Charles Saatchi, the gallery owner, has created his own Chamber of Horrors in this thick, square book, ‘inspired by striking photographs’. One of the most successful of these is a black and white image of male and female figures: ‘Gruesome and gaunt, they look like extras from an early piece of zombie cinema.’ They are, it soon becomes clear, oddments saved by firemen from a blaze at Madame Tussauds in 1925. Madame Tussaud, the author reminds us, ‘would ‘tiptoe through the piles of corpses behind the guillotine to discover the most illustrious of the heads, and would promptly make casts of them, her hands bathed in their blood’.

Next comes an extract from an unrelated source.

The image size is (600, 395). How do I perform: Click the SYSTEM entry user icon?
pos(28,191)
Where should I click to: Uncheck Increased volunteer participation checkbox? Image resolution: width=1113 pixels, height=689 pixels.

Each little chapter of Known Unknowns begins with a photograph and a headline in capitals and small letters, such as ‘WIN a DATE with a RAPIST SERIAL KILLER’, which concerns Rodney Alcala, who appeared on the American show The Dating Game in 1978. A decade earlier he had been ‘spotted luring an eight-year-old girl into his apartment’. Later ‘the girl was found raped and beaten with a steel bar’. On The Dating Game, ‘Alacala won a date with beauty queen Cheryl Bradshaw, who subsequently said she found him “creepy” and refused to go out with him.’ Alcala is now in prison, and detectives have ‘estimated he could have murdered anywhere between 50 and 100 women’.
To give an idea of the ground covered in the 99 short chapters, here are eight of the headings (reduced to conventional ortho-graphy) and quotations from the accompanying text:
Ladies who like a ladykiller. ‘Why do psychopathic killers behind bars routinely get postbags full of love letters and marriage proposals?’
Down the drain: ‘Police officers knocked at Nilsen’s door and told him his drains were full of human remains.